++++ Input data
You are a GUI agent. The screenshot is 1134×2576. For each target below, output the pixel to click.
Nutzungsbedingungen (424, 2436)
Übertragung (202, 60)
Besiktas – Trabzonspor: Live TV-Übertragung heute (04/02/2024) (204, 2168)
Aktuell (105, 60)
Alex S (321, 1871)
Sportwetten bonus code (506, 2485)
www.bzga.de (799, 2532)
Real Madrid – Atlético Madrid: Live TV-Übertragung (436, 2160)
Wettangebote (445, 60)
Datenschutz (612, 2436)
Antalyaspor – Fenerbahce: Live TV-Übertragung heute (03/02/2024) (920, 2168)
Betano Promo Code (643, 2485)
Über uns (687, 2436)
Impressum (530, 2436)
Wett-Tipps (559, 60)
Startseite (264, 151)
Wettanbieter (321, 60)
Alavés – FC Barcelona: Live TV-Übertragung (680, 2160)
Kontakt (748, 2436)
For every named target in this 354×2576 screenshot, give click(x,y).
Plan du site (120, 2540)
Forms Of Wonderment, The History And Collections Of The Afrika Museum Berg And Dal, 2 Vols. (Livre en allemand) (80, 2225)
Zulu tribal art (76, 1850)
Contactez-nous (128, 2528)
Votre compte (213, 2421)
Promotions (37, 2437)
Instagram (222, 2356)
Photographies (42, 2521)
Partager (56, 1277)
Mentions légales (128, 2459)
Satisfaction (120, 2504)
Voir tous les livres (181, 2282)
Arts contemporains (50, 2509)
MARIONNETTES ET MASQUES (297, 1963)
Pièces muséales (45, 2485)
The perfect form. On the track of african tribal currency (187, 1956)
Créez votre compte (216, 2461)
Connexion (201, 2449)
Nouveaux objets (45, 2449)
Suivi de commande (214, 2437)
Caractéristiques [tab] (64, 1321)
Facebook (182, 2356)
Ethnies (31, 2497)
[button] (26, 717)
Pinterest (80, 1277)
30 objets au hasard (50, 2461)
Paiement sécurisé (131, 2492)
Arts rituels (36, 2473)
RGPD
++++++++
§ **To do**: State how many lines above include the word "click", and nothing more.

§ **Answer**: 2